# [Tasks]
1. From the nano-abacus article below, copy the passage from "A nano-abacus is" up to and including "nanometer scale) project." without any changes.
2. Answer these questions about the nano-abacus article below:
(a) The tip of which instrument is used to stimulate molecular motion?
(b) Which physicist developed the first nano-abacus?
(c) What inspired the physicist's first idea for the device?
___ Document section
= Nano-abacus =

A nano-abacus is a nano-sized abacus that performs basic arithmetic computations using various forms of nanotechnology including photonics and lateral mechanical stimulation of molecular motion with a scanning tunneling microscope (STM) tip by repulsion. The nano-abacus has the potential to be used in a variety of nanotechnological inventions such as the nano-computer.

==History==
===IBM Nano-abacus===
The first nano-abacus was developed on November 13, 1997 by physicist James Gimzewski at an IBM research laboratory in Zürich, Switzerland. Gimzewski's initial idea for the device was inspired by the Japanese soroban. The creation of the nano-abacus was sponsored by the Swiss Federal Office of Education and Science within the European Strategic Program for Research in Information Technology (ESPRIT) of the European Union as part of IBM's "PRONANO" (processing on the nanometer scale) project.
______
___ Data shown
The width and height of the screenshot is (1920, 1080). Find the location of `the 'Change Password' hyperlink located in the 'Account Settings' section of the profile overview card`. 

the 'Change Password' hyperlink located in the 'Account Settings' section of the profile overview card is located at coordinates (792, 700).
______
# [Answers provided]
1.
A nano-abacus is a nano-sized abacus that performs basic arithmetic computations using various forms of nanotechnology including photonics and lateral mechanical stimulation of molecular motion with a scanning tunneling microscope (STM) tip by repulsion. The nano-abacus has the potential to be used in a variety of nanotechnological inventions such as the nano-computer.

==History==
===IBM Nano-abacus===
The first nano-abacus was developed on November 13, 1997 by physicist James Gimzewski at an IBM research laboratory in Zürich, Switzerland. Gimzewski's initial idea for the device was inspired by the Japanese soroban. The creation of the nano-abacus was sponsored by the Swiss Federal Office of Education and Science within the European Strategic Program for Research in Information Technology (ESPRIT) of the European Union as part of IBM's "PRONANO" (processing on the nanometer scale) project.

2.
(a) A scanning tunneling microscope (STM)
(b) James Gimzewski
(c) The Japanese soroban